Flour TortillasYields 12 (8-inch) tortillas
3 cups all-purpose flour
2 tsp baking powder
1 heaping tsp salt
5 tablespoons shortening, lard, or softened butter
3/4 – 1 cup warm water
Pulse the flour, baking powder, and salt a few times in your food processor fitted with the dough blade. Add the fat and process until the mixture is uniformly crumbly.
With the food processor on, slowly stream in the water, just until the dry ingredients form a ball and starts traveling around the bowl (you might not use all of the water or you might need a little more).
Let the dough knead for ~30 seconds. The dough should clean the sides of the bowl, be soft and not overly sticky. (You can most certainly do this by hand with a pastry cutter, a wooden spoon, and your hands.)

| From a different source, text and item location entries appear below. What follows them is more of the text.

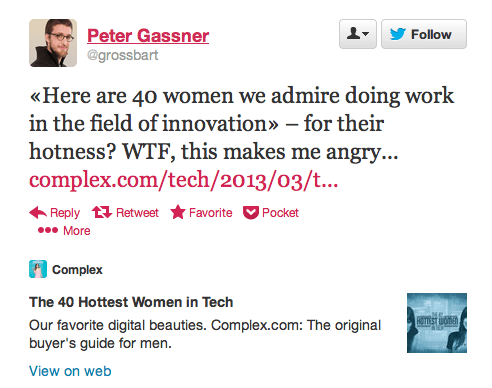492x388 pixels.
Task: Click the Reply arrow icon
Action: [38, 212]
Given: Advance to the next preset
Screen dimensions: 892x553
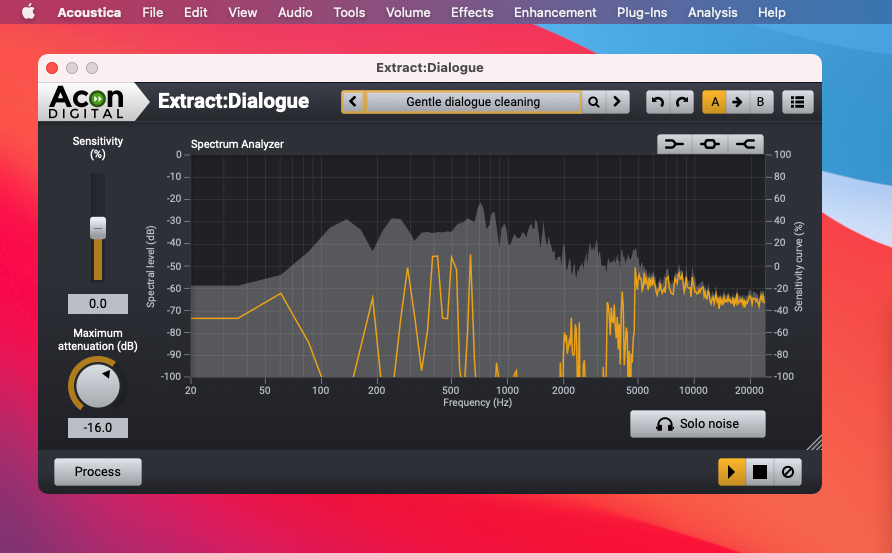Looking at the screenshot, I should [x=618, y=102].
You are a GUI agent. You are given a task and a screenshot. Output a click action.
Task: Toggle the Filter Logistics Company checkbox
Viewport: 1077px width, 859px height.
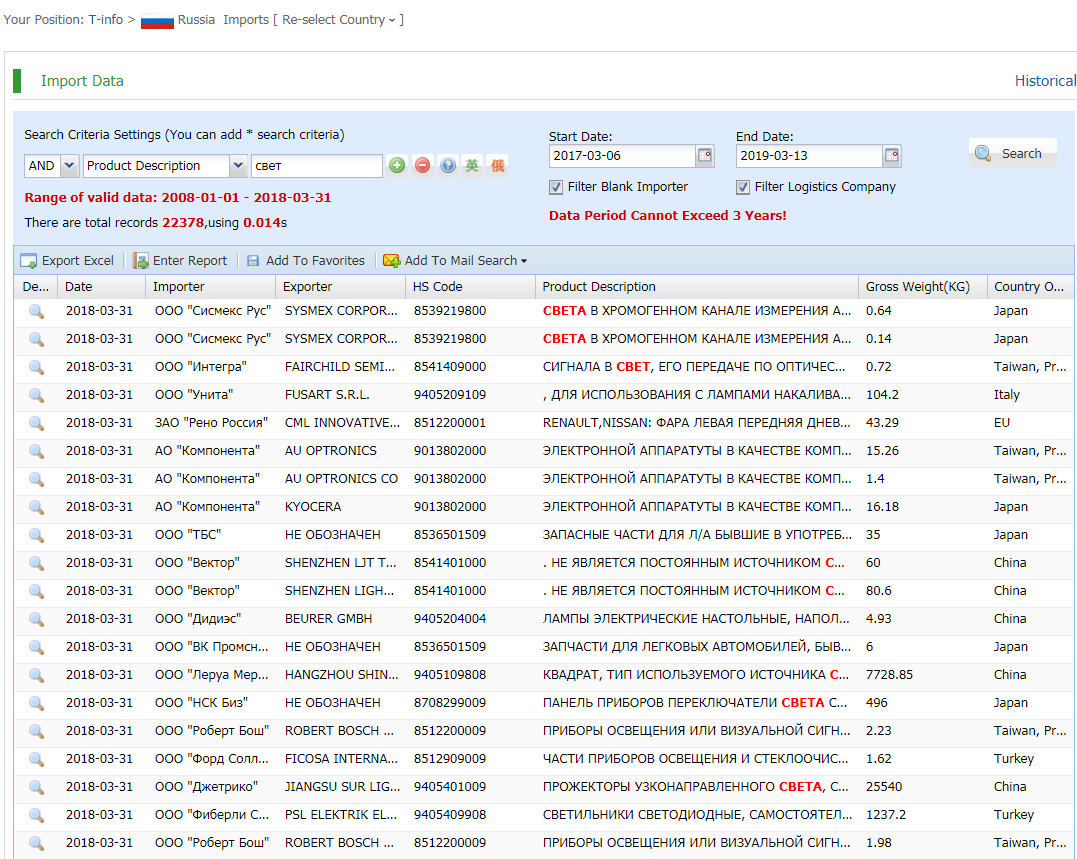pyautogui.click(x=743, y=187)
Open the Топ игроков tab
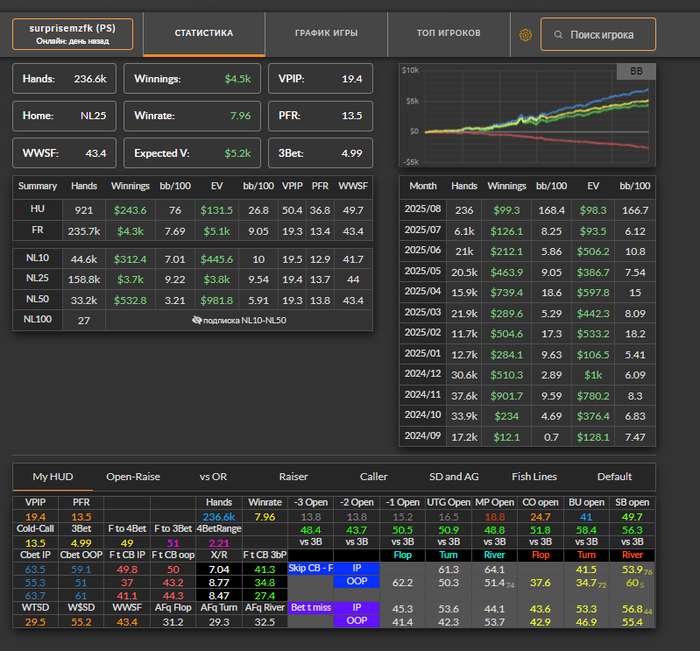Viewport: 700px width, 651px height. [448, 33]
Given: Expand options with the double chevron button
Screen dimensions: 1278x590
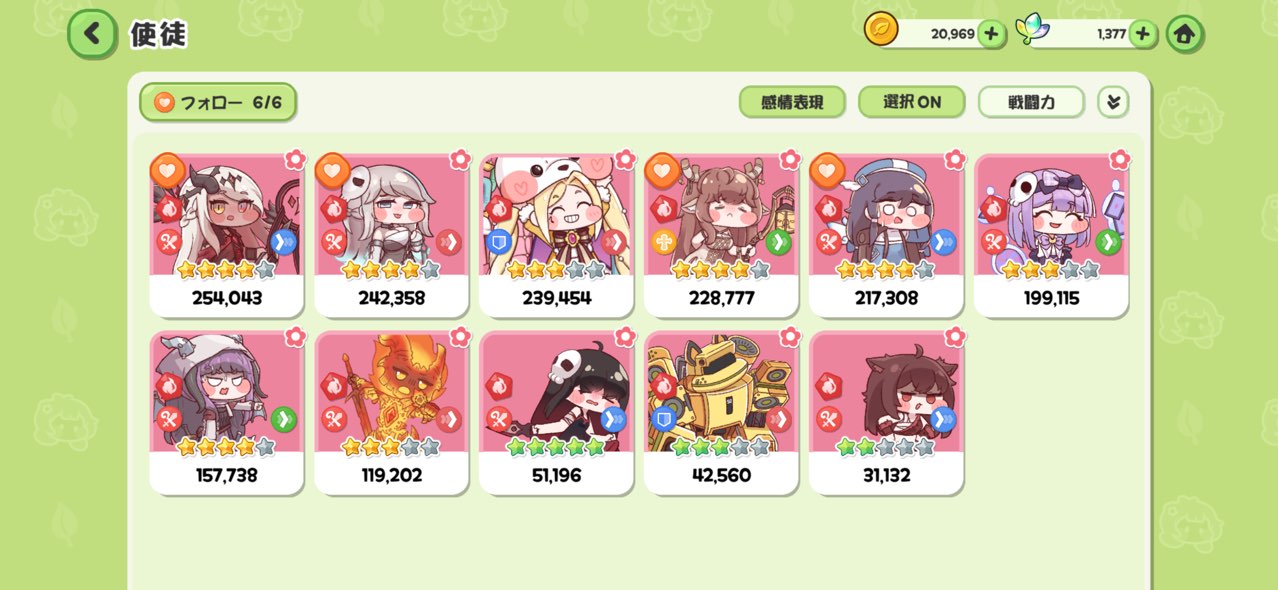Looking at the screenshot, I should coord(1113,102).
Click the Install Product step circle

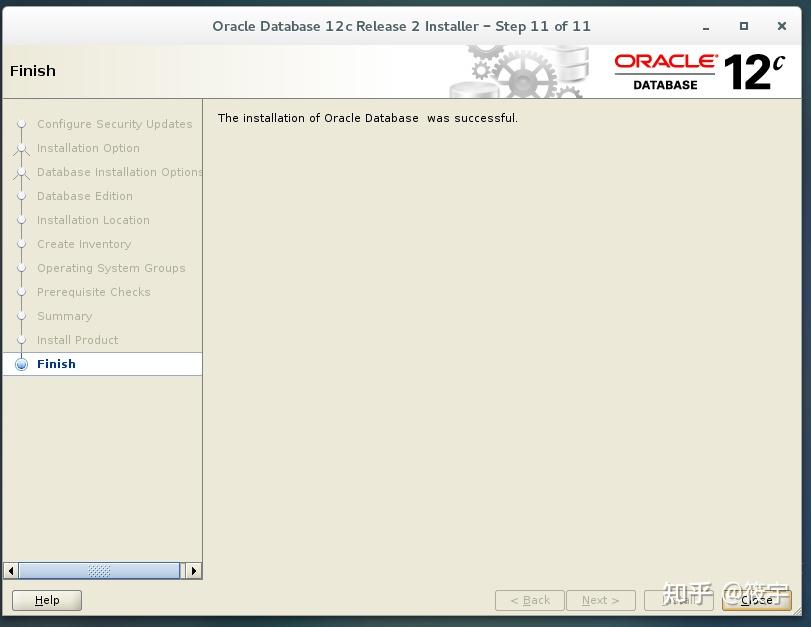(x=21, y=340)
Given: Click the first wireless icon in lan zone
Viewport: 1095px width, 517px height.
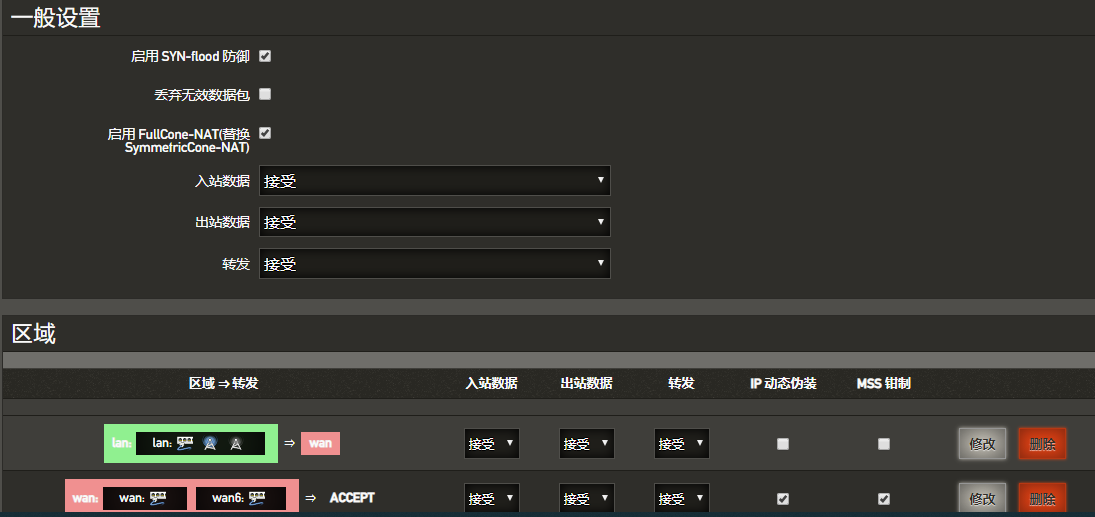Looking at the screenshot, I should pyautogui.click(x=210, y=443).
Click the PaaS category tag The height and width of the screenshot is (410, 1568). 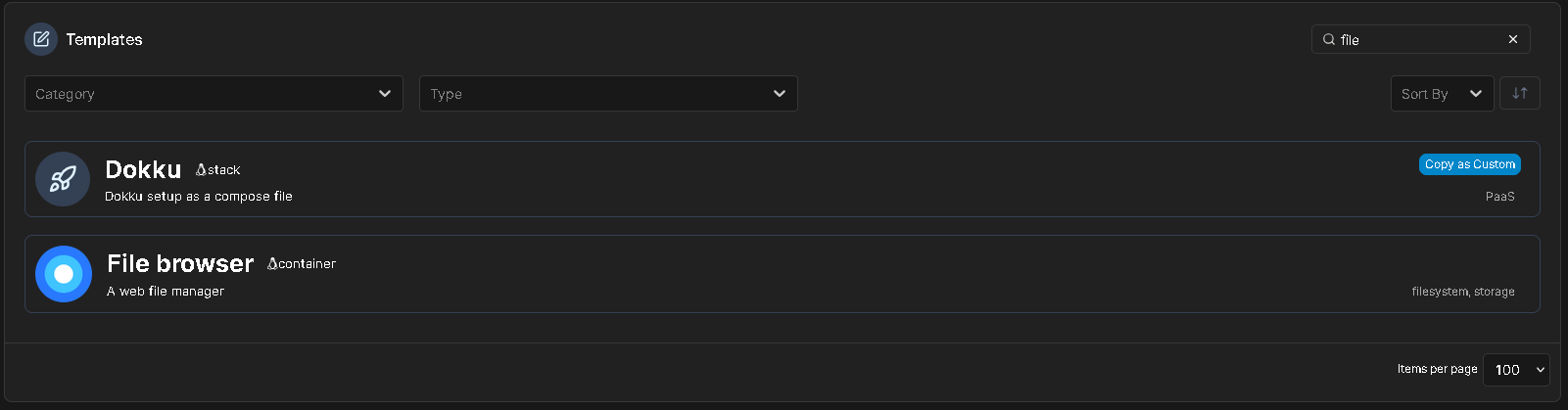[x=1499, y=197]
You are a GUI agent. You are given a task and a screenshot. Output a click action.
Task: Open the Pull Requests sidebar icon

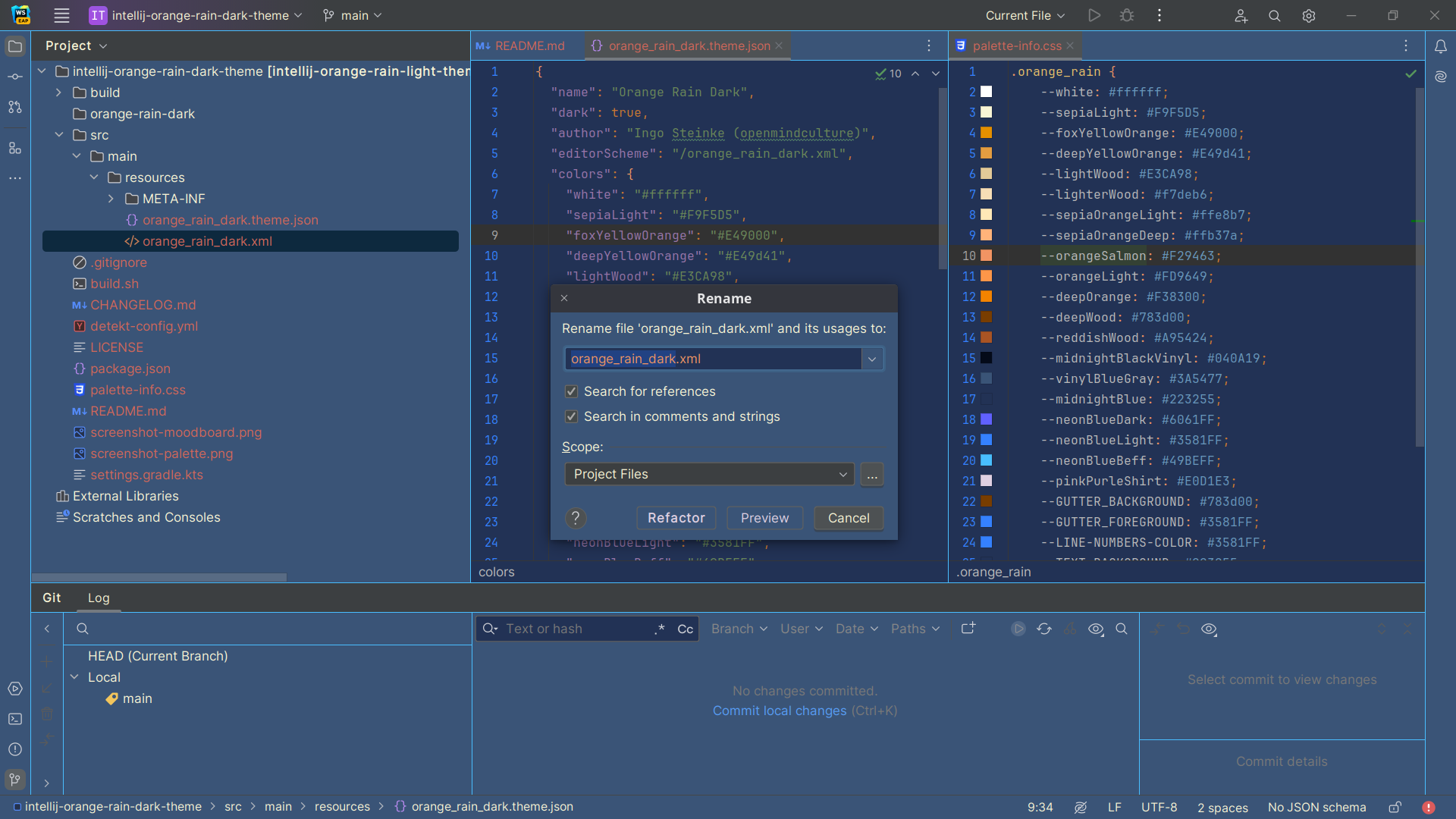15,107
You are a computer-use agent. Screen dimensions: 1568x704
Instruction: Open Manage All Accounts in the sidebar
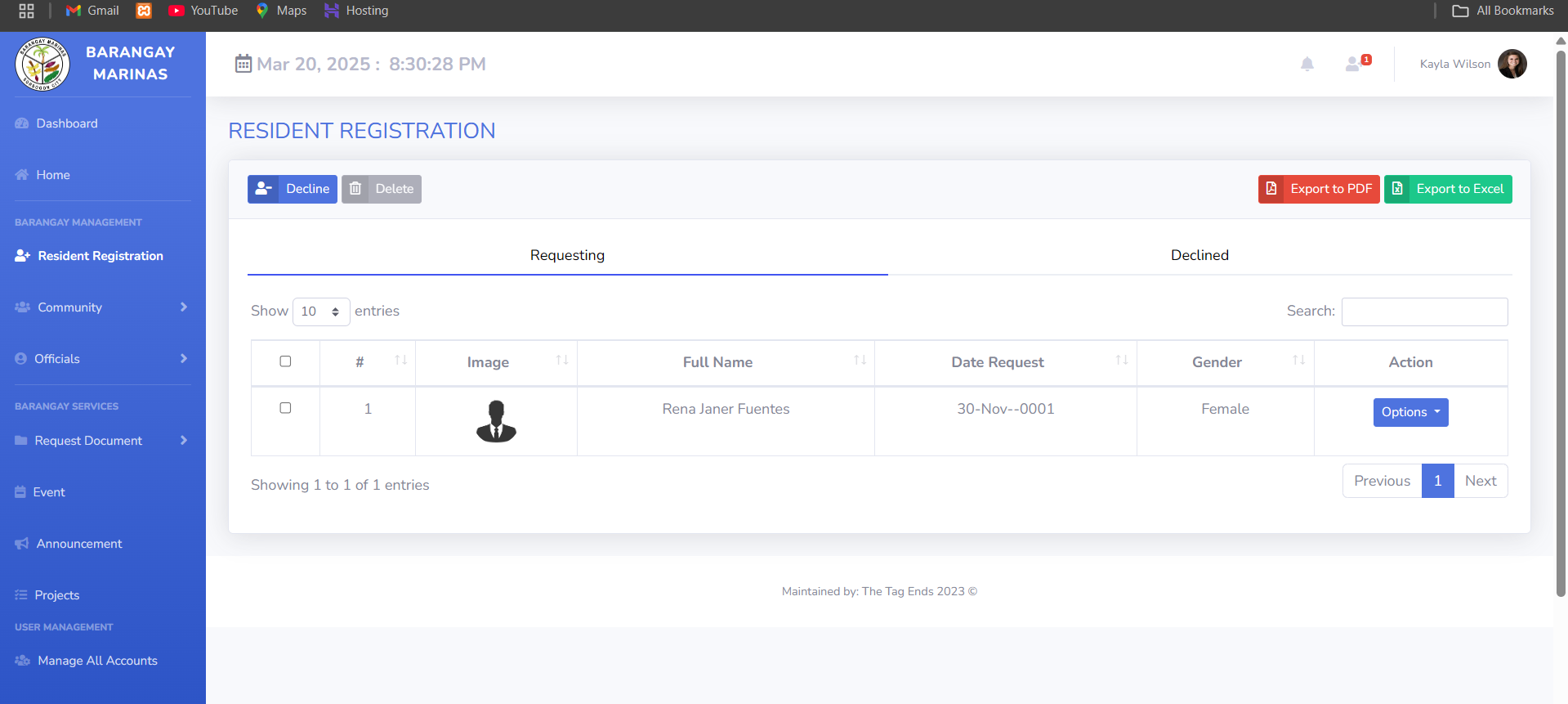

Turn out onto a flour-dusted surface and divide dough into golf-ball sized portions (I weighed mine out to 2 oz each). Cover with a kitchen towel and let rest for 10 minutes.
Heat a large, dry frying pan over medium high heat. With a rolling pin, roll the dough balls into thin rounds, dusting the top with just enough flour to keep the tortilla from sticking to the rolling pin. Lay tortilla flat in the heated pan and cook on each side for ~20 seconds, until the bubbled areas brown. Keep covered with a kitchen towel to keep warm and pliable. Serve warm.